Provided records:
■ ■ ■

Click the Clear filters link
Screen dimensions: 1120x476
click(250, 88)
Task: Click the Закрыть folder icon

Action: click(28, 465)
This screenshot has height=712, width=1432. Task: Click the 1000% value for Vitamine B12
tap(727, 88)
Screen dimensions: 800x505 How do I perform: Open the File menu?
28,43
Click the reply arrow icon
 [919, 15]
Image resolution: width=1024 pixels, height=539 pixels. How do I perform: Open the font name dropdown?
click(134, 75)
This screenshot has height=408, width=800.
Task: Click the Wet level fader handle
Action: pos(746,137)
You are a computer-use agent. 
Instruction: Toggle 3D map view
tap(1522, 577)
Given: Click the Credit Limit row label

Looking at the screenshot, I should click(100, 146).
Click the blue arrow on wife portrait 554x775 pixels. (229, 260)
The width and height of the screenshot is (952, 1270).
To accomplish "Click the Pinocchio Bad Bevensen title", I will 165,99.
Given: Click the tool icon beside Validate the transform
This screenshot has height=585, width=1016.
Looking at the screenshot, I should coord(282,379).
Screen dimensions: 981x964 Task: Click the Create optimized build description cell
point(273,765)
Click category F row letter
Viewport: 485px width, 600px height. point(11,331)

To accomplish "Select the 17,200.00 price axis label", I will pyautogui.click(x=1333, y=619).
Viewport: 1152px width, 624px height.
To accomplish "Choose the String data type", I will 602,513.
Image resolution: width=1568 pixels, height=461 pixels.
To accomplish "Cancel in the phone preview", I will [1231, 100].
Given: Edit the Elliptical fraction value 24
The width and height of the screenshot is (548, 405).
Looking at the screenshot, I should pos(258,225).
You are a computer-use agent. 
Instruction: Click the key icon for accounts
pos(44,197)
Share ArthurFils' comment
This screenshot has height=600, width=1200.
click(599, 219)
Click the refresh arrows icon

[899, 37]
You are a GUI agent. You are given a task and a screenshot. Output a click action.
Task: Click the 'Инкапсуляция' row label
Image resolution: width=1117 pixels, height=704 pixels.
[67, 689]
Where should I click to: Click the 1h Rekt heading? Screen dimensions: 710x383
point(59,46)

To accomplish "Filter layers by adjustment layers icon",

■ ■ ■

Exercise:
From the data above, extract every line in its exact form.

Expected output:
Click the Clear filters link
Screen dimensions: 1120x476
click(250, 88)
Task: Click the Закрыть folder icon

Action: click(28, 465)
This screenshot has height=712, width=1432. Task: Click the 1000% value for Vitamine B12
tap(727, 88)
Screen dimensions: 800x505 How do I perform: Open the File menu?
28,43
Click the reply arrow icon
 [919, 15]
Image resolution: width=1024 pixels, height=539 pixels. How do I perform: Open the font name dropdown?
click(134, 75)
This screenshot has height=408, width=800.
Task: Click the Wet level fader handle
Action: pos(746,137)
You are a computer-use agent. 
Instruction: Toggle 3D map view
tap(1522, 577)
Given: Click the Credit Limit row label

Looking at the screenshot, I should click(100, 146).
Click the blue arrow on wife portrait 554x775 pixels. (229, 260)
The width and height of the screenshot is (952, 1270).
To accomplish "Click the Pinocchio Bad Bevensen title", I will 165,99.
Given: Click the tool icon beside Validate the transform
This screenshot has height=585, width=1016.
Looking at the screenshot, I should coord(282,379).
Screen dimensions: 981x964 Task: Click the Create optimized build description cell
point(273,765)
Click category F row letter
Viewport: 485px width, 600px height. point(11,331)

To accomplish "Select the 17,200.00 price axis label", I will pyautogui.click(x=1333, y=619).
Viewport: 1152px width, 624px height.
To accomplish "Choose the String data type", I will 602,513.
Image resolution: width=1568 pixels, height=461 pixels.
To accomplish "Cancel in the phone preview", I will [1231, 100].
Given: Edit the Elliptical fraction value 24
The width and height of the screenshot is (548, 405).
Looking at the screenshot, I should pos(258,225).
You are a computer-use agent. 
Instruction: Click the key icon for accounts
pos(44,197)
Share ArthurFils' comment
This screenshot has height=600, width=1200.
click(599, 219)
Click the refresh arrows icon

[899, 37]
You are a GUI agent. You are given a task and a screenshot. Output a click action.
Task: Click the 'Инкапсуляция' row label
Image resolution: width=1117 pixels, height=704 pixels.
[67, 689]
Where should I click to: Click the 1h Rekt heading? Screen dimensions: 710x383
point(59,46)

To accomplish "Filter layers by adjustment layers icon",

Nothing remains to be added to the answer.